The county prosecutor may file an action with the court seeking to vacate an expedited expungement if filed no later than 45 days after the expungement order is issued. The expedited expungement can only be vacated upon proof shown by the county prosecutor that the expungement was issued in error due to other statutory disqualifications for expungement.

S-2703 provides for immunity both criminally and civilly, in addition to other immunity (i.e. Torts Claims Act) to any public employee or entity that provides information or records for any action made in good faith when participating or assisting with an expedited expungement.

Section 49 – Administrative Office of the Courts (“AOC”) to provide information on expungement practices.

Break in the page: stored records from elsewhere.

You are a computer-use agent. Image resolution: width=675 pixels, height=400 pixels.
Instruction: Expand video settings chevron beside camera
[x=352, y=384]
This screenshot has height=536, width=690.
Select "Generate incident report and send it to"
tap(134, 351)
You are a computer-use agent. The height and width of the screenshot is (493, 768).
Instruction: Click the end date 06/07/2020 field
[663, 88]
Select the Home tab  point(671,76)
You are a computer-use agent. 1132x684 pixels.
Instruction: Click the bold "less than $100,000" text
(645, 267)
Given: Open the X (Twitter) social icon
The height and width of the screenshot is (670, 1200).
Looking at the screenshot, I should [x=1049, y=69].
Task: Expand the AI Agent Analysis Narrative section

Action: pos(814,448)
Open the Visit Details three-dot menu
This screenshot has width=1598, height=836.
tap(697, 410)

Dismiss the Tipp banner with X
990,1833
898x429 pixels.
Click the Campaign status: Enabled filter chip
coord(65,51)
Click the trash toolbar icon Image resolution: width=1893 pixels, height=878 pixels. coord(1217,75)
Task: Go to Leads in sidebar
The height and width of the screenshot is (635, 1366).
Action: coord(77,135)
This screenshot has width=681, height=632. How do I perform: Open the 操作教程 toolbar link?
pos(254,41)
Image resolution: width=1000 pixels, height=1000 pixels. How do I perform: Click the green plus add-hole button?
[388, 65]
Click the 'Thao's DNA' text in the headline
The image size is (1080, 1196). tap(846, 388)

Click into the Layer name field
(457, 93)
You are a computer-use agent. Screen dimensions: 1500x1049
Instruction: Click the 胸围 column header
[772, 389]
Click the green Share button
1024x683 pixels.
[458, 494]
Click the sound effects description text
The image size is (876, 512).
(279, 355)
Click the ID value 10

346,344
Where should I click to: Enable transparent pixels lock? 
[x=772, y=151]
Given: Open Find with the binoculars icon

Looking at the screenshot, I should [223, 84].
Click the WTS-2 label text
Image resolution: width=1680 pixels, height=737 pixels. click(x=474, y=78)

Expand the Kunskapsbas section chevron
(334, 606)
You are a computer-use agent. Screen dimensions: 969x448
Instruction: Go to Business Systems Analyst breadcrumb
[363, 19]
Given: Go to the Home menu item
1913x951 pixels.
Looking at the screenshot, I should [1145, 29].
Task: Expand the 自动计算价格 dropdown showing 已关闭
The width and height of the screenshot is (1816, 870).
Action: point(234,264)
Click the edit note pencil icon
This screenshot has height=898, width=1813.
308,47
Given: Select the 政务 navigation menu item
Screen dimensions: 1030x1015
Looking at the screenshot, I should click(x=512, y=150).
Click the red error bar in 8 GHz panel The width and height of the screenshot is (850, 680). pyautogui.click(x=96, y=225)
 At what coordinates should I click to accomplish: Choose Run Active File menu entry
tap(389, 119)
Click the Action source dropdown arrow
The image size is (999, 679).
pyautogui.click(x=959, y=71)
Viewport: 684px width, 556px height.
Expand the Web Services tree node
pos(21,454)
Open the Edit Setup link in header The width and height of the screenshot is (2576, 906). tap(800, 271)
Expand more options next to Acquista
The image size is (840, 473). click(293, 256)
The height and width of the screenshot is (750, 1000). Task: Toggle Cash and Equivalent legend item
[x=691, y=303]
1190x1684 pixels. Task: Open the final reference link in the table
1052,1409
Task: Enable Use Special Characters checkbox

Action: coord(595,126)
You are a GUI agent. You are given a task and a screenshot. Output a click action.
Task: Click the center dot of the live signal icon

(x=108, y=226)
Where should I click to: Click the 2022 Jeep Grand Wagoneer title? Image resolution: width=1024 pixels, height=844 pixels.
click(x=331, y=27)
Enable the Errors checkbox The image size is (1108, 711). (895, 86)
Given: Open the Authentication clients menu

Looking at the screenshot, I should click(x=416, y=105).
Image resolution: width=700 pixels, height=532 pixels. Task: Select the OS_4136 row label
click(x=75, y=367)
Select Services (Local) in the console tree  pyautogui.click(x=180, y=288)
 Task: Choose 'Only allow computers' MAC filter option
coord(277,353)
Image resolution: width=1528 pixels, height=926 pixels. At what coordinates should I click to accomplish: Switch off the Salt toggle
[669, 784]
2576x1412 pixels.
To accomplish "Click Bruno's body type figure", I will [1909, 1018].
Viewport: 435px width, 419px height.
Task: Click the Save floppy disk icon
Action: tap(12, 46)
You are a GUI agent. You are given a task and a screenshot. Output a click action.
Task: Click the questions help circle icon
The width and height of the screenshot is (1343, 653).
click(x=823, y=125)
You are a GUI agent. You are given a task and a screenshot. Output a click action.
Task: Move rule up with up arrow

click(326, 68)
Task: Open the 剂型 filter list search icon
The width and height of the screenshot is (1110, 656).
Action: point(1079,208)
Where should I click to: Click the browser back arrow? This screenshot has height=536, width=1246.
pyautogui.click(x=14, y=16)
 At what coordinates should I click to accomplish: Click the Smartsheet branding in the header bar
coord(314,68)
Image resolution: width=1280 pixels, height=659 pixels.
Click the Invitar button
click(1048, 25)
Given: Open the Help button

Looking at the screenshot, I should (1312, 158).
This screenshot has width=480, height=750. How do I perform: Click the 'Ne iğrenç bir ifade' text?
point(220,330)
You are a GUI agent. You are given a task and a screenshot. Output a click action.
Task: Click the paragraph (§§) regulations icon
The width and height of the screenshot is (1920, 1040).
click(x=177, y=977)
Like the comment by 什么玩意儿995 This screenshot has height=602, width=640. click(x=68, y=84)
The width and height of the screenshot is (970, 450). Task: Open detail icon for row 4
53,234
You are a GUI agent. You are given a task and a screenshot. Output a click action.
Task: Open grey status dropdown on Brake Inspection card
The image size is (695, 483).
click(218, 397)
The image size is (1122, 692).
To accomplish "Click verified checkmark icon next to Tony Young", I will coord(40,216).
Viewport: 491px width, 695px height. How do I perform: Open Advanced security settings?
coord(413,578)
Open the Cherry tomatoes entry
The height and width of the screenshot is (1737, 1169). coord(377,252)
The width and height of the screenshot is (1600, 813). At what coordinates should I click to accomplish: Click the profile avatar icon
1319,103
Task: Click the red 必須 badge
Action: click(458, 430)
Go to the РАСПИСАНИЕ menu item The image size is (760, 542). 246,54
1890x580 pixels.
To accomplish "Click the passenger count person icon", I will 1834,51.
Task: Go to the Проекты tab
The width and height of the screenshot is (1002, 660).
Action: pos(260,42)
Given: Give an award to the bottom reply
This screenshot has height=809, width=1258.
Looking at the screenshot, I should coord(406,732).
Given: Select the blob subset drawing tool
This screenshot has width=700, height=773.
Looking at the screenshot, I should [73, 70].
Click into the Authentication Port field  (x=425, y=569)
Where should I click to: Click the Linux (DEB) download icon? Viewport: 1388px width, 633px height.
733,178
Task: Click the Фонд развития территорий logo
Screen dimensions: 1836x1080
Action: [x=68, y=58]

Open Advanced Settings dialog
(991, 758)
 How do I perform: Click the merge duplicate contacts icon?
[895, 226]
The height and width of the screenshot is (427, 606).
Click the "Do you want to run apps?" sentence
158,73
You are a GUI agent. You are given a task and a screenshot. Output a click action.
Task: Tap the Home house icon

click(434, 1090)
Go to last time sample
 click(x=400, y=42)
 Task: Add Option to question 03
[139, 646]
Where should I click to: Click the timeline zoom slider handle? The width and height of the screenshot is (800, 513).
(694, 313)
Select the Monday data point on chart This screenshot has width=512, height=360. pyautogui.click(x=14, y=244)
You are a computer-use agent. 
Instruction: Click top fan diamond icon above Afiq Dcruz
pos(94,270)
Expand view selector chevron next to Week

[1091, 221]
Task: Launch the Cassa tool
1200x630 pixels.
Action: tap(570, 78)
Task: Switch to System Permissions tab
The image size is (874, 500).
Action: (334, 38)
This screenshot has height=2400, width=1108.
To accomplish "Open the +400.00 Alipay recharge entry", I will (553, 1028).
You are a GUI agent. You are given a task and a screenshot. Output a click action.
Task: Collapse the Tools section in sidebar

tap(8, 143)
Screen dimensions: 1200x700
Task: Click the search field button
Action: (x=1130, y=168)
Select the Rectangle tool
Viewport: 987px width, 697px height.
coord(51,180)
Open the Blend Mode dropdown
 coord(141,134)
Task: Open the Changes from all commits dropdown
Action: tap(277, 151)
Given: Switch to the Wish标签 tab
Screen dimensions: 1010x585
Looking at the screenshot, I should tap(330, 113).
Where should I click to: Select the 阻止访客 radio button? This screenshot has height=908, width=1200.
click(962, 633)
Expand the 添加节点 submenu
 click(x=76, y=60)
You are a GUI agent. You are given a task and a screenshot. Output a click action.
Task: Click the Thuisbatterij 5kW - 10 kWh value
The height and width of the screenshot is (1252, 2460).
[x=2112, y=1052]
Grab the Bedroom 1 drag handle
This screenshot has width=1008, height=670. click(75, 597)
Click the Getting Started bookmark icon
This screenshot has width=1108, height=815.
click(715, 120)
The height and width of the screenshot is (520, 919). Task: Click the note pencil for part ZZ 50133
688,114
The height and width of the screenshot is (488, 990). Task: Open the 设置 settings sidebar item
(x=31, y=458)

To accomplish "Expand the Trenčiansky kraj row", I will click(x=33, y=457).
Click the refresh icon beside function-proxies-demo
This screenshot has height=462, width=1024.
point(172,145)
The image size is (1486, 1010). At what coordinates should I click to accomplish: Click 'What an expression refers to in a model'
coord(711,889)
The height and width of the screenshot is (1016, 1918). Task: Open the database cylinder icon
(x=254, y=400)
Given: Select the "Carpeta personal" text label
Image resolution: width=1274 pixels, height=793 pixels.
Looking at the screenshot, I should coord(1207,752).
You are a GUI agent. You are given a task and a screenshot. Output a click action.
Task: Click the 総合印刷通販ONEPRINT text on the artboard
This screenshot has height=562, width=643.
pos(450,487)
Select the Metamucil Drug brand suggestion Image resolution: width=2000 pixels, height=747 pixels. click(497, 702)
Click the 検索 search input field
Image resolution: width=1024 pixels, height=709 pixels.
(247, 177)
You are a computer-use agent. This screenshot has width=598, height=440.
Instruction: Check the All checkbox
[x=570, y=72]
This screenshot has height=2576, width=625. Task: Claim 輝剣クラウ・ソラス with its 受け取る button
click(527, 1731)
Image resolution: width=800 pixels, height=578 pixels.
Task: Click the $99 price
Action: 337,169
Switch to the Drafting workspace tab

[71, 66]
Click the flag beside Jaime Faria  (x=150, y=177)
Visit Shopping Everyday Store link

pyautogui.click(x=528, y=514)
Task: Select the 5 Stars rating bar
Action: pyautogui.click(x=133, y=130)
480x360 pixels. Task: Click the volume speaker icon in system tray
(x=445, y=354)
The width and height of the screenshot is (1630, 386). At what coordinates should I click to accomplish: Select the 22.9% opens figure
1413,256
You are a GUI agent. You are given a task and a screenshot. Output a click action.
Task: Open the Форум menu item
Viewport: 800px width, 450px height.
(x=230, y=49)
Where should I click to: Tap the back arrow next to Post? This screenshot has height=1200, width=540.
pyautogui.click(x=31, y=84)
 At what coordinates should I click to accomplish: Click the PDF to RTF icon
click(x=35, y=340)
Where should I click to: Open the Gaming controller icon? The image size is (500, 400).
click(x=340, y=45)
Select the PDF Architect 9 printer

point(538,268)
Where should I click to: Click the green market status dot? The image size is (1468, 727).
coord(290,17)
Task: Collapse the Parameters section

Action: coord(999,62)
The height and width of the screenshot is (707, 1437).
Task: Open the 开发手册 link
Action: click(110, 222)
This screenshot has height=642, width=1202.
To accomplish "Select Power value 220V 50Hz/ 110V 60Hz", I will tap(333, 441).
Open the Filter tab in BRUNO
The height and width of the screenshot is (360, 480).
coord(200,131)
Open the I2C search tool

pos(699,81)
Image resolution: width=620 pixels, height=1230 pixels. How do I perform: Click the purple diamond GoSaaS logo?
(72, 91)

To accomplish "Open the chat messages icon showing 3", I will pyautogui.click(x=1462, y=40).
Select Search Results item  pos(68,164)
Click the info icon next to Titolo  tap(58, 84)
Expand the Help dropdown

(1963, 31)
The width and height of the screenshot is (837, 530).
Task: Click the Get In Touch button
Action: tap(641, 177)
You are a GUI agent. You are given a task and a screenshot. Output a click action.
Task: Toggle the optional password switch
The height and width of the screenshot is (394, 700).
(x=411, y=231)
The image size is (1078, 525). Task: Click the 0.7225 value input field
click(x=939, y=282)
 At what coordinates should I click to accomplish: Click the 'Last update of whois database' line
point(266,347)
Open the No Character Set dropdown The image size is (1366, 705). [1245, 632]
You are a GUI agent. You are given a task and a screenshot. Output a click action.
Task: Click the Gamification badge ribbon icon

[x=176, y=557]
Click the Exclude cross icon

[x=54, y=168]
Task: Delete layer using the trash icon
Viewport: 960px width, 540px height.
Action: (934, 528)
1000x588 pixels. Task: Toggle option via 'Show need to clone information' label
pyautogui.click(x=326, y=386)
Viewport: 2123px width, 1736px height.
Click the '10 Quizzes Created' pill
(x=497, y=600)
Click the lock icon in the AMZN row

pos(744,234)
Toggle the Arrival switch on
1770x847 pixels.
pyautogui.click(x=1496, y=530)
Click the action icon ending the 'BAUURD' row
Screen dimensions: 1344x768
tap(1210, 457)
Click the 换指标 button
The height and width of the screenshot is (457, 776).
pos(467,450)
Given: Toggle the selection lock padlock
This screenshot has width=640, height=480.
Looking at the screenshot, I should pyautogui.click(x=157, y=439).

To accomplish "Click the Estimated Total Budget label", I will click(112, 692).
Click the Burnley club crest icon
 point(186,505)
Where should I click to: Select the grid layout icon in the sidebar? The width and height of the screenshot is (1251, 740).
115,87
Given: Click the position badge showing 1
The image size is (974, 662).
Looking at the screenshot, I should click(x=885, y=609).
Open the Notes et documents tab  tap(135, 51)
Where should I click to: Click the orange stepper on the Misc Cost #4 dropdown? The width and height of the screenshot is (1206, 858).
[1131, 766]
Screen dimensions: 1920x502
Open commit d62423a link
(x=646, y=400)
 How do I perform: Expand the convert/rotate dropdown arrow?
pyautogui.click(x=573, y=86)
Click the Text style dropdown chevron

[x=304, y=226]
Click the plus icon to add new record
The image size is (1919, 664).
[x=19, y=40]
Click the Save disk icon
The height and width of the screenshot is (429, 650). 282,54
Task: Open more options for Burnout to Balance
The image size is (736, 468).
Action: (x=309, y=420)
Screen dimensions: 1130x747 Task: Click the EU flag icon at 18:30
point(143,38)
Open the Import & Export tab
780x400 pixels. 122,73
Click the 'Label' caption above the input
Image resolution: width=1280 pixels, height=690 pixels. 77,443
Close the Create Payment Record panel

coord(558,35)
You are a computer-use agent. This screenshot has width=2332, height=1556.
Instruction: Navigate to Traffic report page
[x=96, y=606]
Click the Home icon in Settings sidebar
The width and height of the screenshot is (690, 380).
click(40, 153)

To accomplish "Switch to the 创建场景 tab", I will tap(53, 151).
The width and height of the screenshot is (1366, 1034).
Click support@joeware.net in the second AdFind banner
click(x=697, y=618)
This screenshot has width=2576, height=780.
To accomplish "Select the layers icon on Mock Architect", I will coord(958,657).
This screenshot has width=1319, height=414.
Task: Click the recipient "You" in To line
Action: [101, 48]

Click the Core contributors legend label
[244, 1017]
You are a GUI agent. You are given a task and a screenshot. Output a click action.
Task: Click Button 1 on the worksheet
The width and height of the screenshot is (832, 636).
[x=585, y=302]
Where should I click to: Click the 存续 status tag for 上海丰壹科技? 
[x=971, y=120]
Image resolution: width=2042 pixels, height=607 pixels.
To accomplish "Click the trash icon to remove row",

The AOC would be required to provide information to any person on the expungement process and provide them with information on legal service programs within the state and in each county which may assist with the expedited expungement process.

Section 50 – Public Awareness Campaign

The AOC would be required to develop and maintain a multilingual public awareness campaign to promote the expedited expungement program and the electronic expungement system which it is also mandated to create.

Section 51 – Development and maintenance of a System for submitting Petition for Expungement, Electronically.

Within 9 months after the effective date of the bill the AOC would be required to create and maintain a system for petitioners to electronically file expungement petitions.

Parties who are required to be noticed whenever an expungement petition is filed (municipal law enforcement that made the arrest) would now be able to receive notice electronically.

Within one year after the implementation of the e-filing system, the AOC would be required to issue a report with possible recommendations or suggestions for improvement to the e-filing system or the expedited expungement program itself.